Zucchini Egg Bake
Dr. Beth's Zucchini Egg Bake
Serves: 3-4
  • about 5 cups zucchini/summer squash, grated
  • 3 tablespoons butter
  • 3/4 teaspoon sea salt - or to taste
  • 1 small sweet onion, chopped, about 1/2 cup or more if you really like onions
  • 2 large cloves garlic, chopped
  • 1-1/2 cups Parmesan cheese (can also use a mix of Italian cheeses)
  • 7 large eggs
  • 3 tablespoons whole milk or 1/2 and 1/2
  • 2 tablespoons all purpose or gluten-free flour
  • 1/2 cup chopped fresh basil
  • 1 tablespoon or more of fresh chopped rosemary
  • Crushed red pepper to taste
  • Black pepper to taste
  • Chopped fresh tomatoes for side dish

  1. Saute the onion in butter on medium heat in a large skillet until it starts to brown.
  2. Add the squash and garlic.

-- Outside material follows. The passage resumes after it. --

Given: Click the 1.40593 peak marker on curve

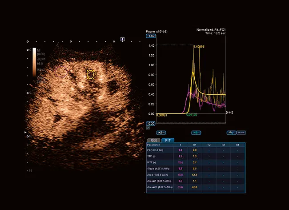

Cook until soft, about 20 minutes; the vegetables will greatly diminish in volume. Season to taste with sea salt and pepper. I added a couple of fresh cayenne peppers, chopped
  3. Preheat the oven to 375°F.
  4. In a large bowl, whisk together the cheese, milk or 1/2 and 1/2, eggs and flour.
  5. Add the cooked squash (drain off any liquid if necessary). Stir to combine.
  6. Spread the vegetable egg mixture evenly in a buttered glass baking dish, I used a pie dish. Bake for 20 to 25 minutes, until it's firm to touch and light golden brown on top.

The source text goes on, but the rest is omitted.